Nikhil Prasad Fact checked by:Thailand Medical News Team Feb 25, 2026 1 hour, 50 minutes ago
Medical News: Prostate cancer is now one of the fastest rising cancers among men worldwide, and scientists in China have outlined why a molecule called prostate-specific membrane antigen, or PSMA, is transforming how this disease is detected and treated. Researchers from the Department of Radiology and Department of Urology at Beijing Friendship Hospital, Capital Medical University, Beijing; the Department of Radiology at Beijing Tiantan Hospital, Capital Medical University, Beijing; the Department of Surgery at Hebei Medical University, Shijiazhuang; and the Institute of Urology, Beijing Municipal Health Commission, Beijing, have published an extensive review detailing how PSMA is changing modern prostate cancer care.

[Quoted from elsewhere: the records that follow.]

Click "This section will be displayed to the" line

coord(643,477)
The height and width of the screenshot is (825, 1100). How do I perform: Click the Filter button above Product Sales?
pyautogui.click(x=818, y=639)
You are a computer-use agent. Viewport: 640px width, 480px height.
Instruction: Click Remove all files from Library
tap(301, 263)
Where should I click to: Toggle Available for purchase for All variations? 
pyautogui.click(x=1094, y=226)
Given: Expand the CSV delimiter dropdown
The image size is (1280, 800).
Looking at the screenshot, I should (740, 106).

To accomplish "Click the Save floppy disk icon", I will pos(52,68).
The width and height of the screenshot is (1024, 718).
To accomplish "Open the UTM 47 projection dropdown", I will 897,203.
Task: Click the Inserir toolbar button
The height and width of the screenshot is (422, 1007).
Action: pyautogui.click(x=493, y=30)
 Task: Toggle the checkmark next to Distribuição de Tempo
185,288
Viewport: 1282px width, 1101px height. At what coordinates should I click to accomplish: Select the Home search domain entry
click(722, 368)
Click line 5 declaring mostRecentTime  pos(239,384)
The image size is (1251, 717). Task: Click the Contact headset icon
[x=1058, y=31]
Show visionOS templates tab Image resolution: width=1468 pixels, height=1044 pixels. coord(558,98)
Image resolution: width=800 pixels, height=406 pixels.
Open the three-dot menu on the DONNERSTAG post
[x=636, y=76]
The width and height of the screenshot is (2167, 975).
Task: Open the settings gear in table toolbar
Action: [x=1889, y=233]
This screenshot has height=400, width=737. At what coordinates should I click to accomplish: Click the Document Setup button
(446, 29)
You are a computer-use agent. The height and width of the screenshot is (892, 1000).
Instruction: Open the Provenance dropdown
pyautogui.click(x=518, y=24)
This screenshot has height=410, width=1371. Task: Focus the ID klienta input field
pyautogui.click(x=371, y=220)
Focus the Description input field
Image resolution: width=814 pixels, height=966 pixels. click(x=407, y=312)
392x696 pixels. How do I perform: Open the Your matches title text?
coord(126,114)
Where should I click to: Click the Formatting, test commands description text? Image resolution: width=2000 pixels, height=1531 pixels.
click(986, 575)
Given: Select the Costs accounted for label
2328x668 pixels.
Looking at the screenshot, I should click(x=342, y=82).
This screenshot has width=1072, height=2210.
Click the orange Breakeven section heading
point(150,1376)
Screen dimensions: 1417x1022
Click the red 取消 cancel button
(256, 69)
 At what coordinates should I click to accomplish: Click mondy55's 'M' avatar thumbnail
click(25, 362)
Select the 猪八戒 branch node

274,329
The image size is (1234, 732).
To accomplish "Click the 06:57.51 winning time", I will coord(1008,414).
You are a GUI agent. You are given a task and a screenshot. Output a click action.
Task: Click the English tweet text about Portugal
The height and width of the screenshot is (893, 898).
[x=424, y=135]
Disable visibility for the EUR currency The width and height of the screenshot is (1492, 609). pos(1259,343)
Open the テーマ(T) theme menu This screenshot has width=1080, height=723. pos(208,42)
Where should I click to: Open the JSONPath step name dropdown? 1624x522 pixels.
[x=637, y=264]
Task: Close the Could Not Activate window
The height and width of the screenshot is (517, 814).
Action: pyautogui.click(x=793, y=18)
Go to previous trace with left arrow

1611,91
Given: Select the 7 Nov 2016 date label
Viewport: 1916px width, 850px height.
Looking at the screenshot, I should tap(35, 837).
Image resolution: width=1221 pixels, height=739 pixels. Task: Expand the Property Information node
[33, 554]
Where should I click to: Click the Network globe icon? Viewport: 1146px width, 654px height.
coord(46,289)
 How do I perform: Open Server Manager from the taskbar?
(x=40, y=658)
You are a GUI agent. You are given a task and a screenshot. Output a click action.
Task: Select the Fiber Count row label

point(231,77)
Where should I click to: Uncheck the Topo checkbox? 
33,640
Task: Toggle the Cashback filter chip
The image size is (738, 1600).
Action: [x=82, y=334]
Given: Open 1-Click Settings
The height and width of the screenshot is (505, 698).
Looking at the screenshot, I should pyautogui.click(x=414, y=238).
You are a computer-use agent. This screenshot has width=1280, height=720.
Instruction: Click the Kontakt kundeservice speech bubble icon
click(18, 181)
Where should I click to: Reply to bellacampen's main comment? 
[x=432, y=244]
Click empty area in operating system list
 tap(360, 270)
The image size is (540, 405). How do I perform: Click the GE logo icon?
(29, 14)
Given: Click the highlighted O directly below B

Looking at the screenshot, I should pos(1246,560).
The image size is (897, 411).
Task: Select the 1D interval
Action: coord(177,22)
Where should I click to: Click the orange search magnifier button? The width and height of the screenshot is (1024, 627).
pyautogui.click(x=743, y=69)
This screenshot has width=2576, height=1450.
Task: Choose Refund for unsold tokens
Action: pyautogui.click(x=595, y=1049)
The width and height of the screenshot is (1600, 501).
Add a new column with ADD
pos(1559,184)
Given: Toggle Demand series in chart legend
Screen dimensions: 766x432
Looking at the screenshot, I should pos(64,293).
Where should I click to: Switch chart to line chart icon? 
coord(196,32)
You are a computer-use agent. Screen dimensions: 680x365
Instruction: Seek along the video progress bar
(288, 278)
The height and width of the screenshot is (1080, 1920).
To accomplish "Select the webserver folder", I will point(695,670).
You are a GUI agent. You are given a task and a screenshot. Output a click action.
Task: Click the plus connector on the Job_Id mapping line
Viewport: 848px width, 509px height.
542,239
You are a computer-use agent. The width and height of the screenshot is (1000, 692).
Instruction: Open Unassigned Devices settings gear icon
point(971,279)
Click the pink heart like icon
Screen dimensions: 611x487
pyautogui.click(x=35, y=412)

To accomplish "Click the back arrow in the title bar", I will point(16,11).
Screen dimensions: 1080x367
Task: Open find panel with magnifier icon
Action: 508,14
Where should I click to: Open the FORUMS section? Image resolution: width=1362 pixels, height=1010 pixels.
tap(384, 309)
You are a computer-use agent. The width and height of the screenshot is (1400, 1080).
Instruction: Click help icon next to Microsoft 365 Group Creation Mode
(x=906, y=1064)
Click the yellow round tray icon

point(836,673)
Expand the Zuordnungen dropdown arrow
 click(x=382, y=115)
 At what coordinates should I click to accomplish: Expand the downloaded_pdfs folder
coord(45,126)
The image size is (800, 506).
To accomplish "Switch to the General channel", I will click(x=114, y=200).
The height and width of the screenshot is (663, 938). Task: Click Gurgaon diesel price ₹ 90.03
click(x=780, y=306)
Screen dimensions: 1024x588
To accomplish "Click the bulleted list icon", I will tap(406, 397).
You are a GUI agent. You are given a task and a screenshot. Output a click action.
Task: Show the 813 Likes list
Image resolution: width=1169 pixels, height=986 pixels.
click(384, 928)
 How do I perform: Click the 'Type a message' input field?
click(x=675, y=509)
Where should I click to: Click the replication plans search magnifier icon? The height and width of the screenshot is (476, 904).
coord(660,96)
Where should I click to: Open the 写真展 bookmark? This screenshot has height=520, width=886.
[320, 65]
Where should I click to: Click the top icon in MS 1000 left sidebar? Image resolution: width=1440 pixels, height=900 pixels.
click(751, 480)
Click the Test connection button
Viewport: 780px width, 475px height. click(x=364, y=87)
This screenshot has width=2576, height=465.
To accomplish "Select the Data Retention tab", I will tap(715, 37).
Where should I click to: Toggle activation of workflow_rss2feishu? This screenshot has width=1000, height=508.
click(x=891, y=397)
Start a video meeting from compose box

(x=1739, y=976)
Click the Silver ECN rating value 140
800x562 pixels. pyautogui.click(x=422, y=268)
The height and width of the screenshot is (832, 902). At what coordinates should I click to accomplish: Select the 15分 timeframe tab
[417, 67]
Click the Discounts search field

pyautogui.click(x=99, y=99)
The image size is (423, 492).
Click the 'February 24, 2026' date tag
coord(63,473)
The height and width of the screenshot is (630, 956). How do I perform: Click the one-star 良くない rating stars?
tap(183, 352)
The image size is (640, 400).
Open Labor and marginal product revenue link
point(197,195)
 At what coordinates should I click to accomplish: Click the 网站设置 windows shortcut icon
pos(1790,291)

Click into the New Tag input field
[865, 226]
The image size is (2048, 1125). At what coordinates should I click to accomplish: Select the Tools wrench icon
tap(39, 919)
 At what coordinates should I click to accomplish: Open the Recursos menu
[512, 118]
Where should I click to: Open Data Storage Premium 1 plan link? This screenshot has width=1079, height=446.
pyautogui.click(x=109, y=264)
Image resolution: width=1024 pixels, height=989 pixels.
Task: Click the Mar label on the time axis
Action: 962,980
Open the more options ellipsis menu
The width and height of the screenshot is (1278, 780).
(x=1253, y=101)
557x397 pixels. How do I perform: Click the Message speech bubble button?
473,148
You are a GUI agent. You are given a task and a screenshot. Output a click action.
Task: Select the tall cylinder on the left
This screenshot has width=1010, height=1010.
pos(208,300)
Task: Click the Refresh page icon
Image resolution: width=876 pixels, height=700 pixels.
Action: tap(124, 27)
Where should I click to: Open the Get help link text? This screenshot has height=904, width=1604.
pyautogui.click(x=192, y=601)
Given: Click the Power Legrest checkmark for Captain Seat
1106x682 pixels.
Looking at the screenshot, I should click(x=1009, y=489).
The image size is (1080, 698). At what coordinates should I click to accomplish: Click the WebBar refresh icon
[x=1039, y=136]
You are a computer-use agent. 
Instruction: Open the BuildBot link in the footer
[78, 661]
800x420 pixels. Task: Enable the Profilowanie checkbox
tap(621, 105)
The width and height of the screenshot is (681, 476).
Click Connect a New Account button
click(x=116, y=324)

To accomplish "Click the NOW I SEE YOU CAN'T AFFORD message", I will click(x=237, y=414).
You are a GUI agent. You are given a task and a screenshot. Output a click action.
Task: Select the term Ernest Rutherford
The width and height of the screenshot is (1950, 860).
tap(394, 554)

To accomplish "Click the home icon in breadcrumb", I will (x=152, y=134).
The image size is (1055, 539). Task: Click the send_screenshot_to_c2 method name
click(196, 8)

PSMA-based imaging and targeted therapies are dramatically improving detection, surgical precision,
and survival in prostate cancer patients
Why PSMA is so Important
PSMA is a protein found at very low levels in normal tissues but is highly overexpressed in prostate cancer cells, especially aggressive and metastatic forms. Studies show that patients with high PSMA expression have significantly poorer outcomes. In fact, men with elevated PSMA levels face more than four times the risk of cancer recurrence after surgery compared to those with low expression. Higher PSMA levels are also linked to higher Gleason scores and more advanced disease.
Superior Cancer Detection
Traditional PSA blood testing often lacks specificity, especially when levels fall into the gray zone between 4 and 10 ng/mL, leading to unnecessary biopsies. PSMA PET/CT imaging has dramatically improved accuracy.
Using tracers such as 68Ga-PSMA-11, detection of clinically significant prostate cancer achieved sensitivity rates of 88 percent and negative predictive values of 81 percent, outperforming MRI alone. Patients with the highest imaging scores showed a 100 percent detection rate of aggressive disease.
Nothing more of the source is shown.